Does Hyper-V support SCSI Pass-through discs in a Server 2003 R2 VM

drivershyper-vhyper-v-server-2008-r2passthroughscsi

I'm running into some difficulties getting pass-through disks to be accessible to a Hyper-v server 2003 r2 virtual machine.

Host OS : Server 2008 R2 full w/Hyper-V role

Guest OS : Server 2003 R2 (Windows Home Server)

The guest's OS disk is a pass-through disk on the IDE controller (not the best solution, but I can live with it).
My storage disks will be pass-through disks on the SCSI controller.
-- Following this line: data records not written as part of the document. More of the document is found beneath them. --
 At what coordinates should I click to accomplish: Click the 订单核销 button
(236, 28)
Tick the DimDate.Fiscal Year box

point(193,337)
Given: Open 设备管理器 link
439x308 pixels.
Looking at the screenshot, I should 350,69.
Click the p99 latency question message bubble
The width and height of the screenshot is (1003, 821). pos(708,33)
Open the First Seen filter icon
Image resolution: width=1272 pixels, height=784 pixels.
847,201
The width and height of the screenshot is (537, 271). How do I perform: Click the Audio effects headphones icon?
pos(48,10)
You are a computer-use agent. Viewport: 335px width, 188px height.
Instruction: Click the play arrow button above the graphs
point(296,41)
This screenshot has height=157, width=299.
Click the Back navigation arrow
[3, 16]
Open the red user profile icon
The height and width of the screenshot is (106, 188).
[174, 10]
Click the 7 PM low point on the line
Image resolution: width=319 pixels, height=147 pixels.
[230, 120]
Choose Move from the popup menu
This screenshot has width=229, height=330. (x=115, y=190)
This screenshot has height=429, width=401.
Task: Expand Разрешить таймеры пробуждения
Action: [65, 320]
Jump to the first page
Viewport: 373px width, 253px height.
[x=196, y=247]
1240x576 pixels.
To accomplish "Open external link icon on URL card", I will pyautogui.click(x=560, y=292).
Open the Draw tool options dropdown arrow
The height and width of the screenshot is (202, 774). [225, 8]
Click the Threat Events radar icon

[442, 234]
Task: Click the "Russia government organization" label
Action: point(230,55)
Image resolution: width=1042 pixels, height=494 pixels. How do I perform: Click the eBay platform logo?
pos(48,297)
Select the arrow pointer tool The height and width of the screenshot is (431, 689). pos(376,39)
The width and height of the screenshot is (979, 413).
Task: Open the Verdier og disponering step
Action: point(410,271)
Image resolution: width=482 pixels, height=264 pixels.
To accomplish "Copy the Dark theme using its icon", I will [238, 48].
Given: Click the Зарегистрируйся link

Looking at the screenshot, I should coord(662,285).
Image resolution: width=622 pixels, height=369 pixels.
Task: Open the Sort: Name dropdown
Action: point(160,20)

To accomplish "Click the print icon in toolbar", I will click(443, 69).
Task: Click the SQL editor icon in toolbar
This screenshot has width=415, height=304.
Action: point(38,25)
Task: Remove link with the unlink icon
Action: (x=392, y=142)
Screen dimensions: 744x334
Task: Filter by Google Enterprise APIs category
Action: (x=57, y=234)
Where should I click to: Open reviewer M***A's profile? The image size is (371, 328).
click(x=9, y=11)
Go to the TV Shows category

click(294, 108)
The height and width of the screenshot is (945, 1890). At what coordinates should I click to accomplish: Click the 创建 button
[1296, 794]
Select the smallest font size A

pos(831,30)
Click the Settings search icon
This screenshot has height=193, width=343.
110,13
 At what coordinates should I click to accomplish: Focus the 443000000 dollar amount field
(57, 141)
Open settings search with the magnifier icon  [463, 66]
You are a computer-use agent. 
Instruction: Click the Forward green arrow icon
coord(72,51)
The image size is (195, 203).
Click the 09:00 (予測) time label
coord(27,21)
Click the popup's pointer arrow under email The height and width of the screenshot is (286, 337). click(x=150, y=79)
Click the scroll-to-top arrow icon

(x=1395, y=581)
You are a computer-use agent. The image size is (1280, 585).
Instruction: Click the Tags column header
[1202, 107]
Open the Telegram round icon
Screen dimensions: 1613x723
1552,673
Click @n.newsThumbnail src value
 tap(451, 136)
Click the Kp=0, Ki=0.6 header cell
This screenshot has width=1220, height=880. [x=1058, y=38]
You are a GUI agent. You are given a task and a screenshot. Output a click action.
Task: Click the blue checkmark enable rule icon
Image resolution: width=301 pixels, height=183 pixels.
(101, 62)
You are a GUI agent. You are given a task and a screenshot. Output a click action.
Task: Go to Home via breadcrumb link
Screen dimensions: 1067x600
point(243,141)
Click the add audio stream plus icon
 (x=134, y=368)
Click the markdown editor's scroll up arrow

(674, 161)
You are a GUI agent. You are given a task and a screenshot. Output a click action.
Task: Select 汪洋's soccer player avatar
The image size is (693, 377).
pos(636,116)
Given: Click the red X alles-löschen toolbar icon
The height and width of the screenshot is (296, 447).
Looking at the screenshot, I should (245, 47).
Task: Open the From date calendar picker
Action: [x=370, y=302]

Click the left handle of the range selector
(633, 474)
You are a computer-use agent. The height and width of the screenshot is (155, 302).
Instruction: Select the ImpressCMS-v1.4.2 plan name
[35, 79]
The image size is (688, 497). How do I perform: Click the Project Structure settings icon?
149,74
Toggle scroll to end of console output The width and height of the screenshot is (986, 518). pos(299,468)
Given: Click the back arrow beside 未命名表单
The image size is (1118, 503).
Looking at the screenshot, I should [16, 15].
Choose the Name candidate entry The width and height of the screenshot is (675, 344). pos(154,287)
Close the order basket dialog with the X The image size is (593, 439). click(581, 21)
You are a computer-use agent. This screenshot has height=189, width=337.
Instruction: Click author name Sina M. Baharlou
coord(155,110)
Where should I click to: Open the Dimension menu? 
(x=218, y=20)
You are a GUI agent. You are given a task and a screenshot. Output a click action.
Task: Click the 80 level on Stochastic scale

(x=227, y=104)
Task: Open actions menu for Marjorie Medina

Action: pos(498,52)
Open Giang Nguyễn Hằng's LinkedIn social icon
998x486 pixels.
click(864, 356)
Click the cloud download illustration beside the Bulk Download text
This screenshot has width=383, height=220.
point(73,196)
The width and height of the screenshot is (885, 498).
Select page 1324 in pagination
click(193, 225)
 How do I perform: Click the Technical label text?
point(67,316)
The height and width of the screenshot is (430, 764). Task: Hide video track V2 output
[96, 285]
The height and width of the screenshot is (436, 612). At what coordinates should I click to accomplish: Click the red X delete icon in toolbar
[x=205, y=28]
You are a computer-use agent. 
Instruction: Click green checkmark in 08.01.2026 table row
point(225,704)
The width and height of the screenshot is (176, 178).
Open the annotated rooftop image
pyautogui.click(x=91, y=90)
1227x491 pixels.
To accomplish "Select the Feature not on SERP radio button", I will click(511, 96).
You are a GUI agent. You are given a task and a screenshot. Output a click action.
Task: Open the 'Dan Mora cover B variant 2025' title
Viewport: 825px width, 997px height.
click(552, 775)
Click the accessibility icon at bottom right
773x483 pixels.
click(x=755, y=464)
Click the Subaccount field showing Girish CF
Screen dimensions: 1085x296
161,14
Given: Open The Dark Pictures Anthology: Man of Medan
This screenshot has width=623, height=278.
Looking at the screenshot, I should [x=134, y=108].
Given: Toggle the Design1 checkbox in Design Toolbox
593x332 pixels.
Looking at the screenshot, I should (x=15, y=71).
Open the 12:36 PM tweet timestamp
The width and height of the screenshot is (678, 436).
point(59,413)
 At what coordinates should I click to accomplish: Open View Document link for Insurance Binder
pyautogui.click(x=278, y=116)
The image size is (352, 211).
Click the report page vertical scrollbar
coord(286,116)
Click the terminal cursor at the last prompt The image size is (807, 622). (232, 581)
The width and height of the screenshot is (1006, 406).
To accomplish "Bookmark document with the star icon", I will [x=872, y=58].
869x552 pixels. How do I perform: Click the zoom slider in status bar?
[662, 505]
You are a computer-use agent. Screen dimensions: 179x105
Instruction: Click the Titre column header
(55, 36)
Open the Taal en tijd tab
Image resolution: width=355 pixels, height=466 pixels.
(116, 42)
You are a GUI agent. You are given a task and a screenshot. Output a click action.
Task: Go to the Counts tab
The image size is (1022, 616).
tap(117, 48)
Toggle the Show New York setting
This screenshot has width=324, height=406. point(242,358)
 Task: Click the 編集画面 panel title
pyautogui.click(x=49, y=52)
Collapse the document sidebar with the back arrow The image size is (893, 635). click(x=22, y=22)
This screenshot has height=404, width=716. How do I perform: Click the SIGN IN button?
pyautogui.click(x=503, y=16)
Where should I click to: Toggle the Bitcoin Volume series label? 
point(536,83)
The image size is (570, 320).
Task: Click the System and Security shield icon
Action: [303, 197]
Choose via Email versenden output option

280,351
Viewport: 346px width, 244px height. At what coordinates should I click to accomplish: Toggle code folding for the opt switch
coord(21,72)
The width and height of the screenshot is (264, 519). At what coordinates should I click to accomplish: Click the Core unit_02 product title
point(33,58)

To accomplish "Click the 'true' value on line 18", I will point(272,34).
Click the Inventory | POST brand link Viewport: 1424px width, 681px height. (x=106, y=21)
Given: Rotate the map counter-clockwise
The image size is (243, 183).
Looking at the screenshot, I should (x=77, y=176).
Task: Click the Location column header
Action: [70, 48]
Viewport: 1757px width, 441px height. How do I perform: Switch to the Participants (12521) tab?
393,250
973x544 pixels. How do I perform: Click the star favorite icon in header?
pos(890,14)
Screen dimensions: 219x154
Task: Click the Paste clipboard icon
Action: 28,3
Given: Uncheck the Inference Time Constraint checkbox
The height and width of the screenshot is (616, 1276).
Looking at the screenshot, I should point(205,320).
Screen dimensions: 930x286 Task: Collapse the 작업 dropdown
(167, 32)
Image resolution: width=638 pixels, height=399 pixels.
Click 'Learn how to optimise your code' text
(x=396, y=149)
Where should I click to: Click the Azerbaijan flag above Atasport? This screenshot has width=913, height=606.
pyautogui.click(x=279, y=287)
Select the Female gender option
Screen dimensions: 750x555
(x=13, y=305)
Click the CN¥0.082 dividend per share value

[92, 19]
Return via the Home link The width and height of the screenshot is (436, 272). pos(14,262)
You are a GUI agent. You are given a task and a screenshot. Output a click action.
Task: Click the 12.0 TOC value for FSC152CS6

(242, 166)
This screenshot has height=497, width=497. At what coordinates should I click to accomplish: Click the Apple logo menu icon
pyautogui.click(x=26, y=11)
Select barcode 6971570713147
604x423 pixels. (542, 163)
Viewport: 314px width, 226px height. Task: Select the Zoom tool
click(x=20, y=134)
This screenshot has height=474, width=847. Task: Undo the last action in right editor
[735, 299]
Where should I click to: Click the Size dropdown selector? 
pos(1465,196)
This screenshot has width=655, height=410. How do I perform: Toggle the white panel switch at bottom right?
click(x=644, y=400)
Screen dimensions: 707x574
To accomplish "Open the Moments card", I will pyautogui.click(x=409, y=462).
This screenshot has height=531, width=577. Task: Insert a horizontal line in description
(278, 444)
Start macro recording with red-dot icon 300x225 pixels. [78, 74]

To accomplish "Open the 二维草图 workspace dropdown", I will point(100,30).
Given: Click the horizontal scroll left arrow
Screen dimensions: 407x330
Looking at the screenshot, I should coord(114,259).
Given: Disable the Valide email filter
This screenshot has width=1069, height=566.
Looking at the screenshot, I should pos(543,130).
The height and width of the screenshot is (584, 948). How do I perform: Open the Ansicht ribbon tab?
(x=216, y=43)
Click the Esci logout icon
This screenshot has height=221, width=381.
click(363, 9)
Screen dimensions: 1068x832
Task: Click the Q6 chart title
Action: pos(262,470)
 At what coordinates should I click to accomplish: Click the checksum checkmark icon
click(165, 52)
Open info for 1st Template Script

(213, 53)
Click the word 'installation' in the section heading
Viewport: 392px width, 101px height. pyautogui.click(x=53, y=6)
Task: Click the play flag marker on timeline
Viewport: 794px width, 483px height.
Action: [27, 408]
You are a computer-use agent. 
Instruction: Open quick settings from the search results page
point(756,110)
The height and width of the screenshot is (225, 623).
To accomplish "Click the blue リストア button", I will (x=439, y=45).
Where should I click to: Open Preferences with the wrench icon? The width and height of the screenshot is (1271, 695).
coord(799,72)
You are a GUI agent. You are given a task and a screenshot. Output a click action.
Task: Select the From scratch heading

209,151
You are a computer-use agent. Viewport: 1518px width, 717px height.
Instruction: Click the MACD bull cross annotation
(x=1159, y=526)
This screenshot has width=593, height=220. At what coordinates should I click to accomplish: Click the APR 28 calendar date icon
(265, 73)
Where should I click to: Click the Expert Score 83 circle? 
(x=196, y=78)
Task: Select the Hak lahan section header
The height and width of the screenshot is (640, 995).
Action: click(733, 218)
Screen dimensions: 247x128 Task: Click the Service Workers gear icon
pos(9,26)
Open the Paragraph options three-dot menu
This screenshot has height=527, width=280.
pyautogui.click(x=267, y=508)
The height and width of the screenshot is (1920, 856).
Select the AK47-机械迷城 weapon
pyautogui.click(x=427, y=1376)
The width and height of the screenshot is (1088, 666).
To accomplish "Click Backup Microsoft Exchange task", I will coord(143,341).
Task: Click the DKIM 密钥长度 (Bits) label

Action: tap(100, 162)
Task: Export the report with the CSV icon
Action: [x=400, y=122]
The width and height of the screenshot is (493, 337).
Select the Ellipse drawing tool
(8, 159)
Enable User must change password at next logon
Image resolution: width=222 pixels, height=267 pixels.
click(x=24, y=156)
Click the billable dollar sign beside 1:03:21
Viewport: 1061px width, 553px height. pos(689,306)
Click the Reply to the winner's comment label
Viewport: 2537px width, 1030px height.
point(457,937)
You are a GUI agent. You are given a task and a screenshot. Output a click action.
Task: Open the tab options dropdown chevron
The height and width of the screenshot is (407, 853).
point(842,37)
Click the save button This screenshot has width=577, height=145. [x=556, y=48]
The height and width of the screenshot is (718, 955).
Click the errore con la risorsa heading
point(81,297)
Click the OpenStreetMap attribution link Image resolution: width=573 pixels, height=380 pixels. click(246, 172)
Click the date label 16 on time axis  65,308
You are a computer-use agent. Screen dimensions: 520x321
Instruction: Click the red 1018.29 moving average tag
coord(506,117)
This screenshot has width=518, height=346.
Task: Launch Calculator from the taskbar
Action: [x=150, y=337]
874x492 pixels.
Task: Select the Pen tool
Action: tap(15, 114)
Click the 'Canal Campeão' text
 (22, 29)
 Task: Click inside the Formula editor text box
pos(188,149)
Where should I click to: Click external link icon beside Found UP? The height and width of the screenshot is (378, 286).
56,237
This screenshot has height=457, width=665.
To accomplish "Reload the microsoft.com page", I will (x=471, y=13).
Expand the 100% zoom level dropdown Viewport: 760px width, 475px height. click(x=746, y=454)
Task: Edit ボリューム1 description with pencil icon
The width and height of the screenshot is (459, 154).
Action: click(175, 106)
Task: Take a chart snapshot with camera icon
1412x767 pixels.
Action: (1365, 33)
I'm able to see all of the disks that I'll be using for the VM on the host without issue.

The problem that I'm having is that I can't seem to get the guest OS to be able to 'see' the storage drives (as pass-through disks on the SCSI controller).

Here's what I'm doing :

  • On the host, the storage drive is set to 'Offline' just like the OS disk (this is required for pass-through to work).
  • In the VM, the storage drive is on the SCSI controller.
  • Hyper-V Integration Tools are installed in guest.

That's as far as I'm able to get. I don't see the drive in Computer Management, or in Windows Explorer (I've tried with an unformatted disk, as well as after formatting a partition). I am able to see a removable device that lists the disk's model number in the Guest, but I can't seem to access the storage. (I get an entry in Device Manager that needs drivers, but nothing on the Integration Tools disc works..)

Trouble-shooting steps I've tried :

  • If put the pass-through drive on the IDE controller, I can see it in the Guest.
  • If put the storage drive 'Online' in the host and create a VHD on it on the SCSI controller, I can see it in the Guest. I suppose I could create a fixed-size VHD that consumes the entire disk, but I'd rather not have that overhead.
  • I've also extracted the contents of the Integration Tools drivers (x86 and amd64) and tried pointing the disk controller to each of those, with no luck.

Can anyone offer suggestions as to how I can get this to work properly?

Best Answer

I suspect the disk is just offline in the guest. Did you go do Disk Manager in the VM and bring it on line?

I have to say, though, it's not worth bothering with. I'll bet that if you try to measure the performance overhead of putting fixed VHD on your disk and assigning that to the VM, you won't be able to tell the difference. And if you use the VHD, you can migrate the VM more easily. You can back it up. Etc.